Exercise instructions => Retype the lines of the data from the line containing "Screen dimensions: 814x293" through the line containing "Looking at the screenshot, I should [x=241, y=332].", inclusive, without any change.

Supplied records =>
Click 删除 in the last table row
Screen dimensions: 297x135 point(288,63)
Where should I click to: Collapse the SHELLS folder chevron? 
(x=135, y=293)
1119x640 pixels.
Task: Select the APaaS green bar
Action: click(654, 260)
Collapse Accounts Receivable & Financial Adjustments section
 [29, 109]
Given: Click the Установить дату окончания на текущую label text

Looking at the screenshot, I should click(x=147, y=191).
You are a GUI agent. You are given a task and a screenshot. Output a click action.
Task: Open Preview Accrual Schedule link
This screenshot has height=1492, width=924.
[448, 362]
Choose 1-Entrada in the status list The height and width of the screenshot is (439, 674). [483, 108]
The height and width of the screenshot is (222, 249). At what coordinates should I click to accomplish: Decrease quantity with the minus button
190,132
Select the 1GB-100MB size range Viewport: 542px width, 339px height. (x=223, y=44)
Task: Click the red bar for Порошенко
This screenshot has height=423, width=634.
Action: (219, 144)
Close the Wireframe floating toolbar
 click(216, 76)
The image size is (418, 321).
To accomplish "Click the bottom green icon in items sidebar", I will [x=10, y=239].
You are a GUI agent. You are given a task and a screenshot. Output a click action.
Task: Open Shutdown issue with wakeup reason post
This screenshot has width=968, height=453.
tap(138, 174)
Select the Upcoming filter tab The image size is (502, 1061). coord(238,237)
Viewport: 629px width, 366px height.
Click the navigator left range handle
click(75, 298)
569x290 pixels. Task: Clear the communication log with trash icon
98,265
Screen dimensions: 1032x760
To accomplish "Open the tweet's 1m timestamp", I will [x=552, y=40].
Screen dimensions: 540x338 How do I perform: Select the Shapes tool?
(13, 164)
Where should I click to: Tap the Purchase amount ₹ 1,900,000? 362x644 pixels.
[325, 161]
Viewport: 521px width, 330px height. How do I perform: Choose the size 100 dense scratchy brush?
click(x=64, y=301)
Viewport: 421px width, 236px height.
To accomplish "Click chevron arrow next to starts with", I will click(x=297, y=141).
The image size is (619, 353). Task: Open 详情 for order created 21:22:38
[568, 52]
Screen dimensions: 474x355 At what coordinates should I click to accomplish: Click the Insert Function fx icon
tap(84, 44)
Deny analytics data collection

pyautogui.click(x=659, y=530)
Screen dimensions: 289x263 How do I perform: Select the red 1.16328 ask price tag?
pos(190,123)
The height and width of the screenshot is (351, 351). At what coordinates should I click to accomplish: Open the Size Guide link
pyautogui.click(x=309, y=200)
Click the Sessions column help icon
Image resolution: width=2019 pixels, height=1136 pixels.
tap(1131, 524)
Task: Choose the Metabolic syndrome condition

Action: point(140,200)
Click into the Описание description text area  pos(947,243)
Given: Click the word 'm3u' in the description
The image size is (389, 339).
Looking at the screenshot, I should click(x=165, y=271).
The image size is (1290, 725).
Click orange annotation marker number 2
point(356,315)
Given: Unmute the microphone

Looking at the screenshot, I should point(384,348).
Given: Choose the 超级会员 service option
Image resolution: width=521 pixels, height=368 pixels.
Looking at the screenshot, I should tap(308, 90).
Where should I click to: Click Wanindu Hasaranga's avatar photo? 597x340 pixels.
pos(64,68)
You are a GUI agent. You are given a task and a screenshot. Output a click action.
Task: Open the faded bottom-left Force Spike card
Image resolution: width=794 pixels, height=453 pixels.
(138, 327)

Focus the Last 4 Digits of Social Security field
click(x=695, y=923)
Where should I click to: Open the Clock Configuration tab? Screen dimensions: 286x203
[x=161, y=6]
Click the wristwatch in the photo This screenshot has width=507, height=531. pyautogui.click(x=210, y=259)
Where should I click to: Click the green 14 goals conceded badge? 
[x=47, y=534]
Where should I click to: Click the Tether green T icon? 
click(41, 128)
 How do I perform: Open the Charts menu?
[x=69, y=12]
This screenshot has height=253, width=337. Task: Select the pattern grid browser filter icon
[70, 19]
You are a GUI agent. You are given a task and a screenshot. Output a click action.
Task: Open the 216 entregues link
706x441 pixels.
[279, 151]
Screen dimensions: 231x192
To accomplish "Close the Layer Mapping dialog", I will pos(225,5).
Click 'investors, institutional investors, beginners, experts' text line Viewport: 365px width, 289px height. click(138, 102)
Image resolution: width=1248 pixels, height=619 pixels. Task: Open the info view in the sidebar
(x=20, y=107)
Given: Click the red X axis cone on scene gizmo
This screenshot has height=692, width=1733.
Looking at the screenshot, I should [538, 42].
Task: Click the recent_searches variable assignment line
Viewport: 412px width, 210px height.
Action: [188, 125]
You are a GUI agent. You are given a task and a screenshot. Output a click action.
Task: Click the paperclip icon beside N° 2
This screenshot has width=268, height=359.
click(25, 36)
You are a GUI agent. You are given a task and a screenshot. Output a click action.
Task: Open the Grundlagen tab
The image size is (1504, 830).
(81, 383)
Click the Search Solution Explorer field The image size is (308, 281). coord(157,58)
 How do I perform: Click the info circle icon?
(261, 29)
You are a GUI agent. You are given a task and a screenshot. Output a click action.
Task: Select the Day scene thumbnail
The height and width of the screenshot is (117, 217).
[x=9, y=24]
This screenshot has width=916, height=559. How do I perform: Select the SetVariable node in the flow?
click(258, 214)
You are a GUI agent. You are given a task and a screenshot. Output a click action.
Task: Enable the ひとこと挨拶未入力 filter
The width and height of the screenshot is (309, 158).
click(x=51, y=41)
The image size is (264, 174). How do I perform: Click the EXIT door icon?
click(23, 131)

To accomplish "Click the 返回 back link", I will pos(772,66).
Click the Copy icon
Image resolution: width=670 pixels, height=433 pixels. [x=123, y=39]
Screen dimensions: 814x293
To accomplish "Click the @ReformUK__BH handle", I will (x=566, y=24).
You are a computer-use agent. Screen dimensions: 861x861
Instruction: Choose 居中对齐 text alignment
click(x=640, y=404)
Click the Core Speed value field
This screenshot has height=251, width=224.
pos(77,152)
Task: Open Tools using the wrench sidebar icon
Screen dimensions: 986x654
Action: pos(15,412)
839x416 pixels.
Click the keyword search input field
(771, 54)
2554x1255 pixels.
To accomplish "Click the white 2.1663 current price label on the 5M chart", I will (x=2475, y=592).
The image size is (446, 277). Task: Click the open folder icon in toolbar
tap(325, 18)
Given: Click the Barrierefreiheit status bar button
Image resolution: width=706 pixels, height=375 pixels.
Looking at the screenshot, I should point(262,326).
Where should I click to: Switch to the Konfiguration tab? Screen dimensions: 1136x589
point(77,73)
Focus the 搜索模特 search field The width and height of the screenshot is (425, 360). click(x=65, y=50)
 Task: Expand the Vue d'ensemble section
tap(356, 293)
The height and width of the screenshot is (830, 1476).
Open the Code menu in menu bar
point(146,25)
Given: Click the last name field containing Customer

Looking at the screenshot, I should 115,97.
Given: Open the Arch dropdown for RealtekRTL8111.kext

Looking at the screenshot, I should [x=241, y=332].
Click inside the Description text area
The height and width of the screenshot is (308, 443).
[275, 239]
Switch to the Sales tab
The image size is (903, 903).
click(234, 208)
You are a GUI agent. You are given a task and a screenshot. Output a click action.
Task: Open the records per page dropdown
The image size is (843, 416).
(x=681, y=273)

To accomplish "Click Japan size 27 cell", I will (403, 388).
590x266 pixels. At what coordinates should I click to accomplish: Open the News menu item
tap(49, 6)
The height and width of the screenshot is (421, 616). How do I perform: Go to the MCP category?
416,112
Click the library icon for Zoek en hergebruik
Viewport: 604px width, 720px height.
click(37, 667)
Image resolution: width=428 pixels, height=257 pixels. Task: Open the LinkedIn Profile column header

Solution =>
Screen dimensions: 814x293
To accomplish "Click the @ReformUK__BH handle", I will (x=566, y=24).
You are a computer-use agent. Screen dimensions: 861x861
Instruction: Choose 居中对齐 text alignment
click(x=640, y=404)
Click the Core Speed value field
This screenshot has height=251, width=224.
pos(77,152)
Task: Open Tools using the wrench sidebar icon
Screen dimensions: 986x654
Action: pos(15,412)
839x416 pixels.
Click the keyword search input field
(771, 54)
2554x1255 pixels.
To accomplish "Click the white 2.1663 current price label on the 5M chart", I will (x=2475, y=592).
The image size is (446, 277). Task: Click the open folder icon in toolbar
tap(325, 18)
Given: Click the Barrierefreiheit status bar button
Image resolution: width=706 pixels, height=375 pixels.
Looking at the screenshot, I should point(262,326).
Where should I click to: Switch to the Konfiguration tab? Screen dimensions: 1136x589
point(77,73)
Focus the 搜索模特 search field The width and height of the screenshot is (425, 360). click(x=65, y=50)
 Task: Expand the Vue d'ensemble section
tap(356, 293)
The height and width of the screenshot is (830, 1476).
Open the Code menu in menu bar
point(146,25)
Given: Click the last name field containing Customer

Looking at the screenshot, I should 115,97.
Given: Open the Arch dropdown for RealtekRTL8111.kext

Looking at the screenshot, I should [x=241, y=332].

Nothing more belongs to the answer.